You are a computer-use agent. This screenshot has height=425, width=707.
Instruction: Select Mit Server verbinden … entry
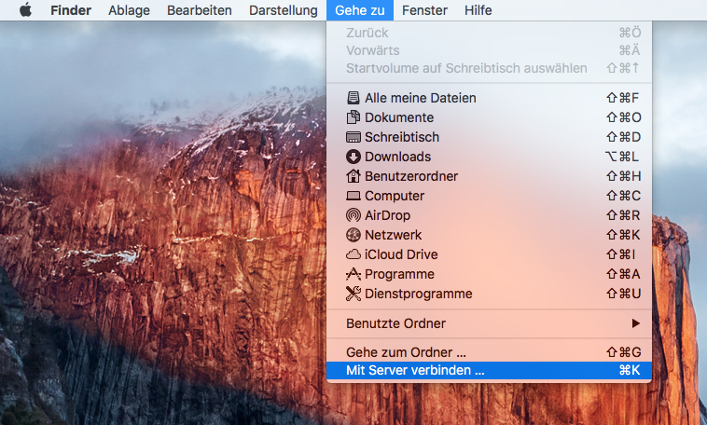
* * *
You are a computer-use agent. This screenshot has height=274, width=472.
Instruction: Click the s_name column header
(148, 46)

## What you should do
Collect every line in the material above that contains the string "Instruction". Treat uppercase and lowercase as different.

## Task output
Instruction: Select Mit Server verbinden … entry
Instruction: Click the s_name column header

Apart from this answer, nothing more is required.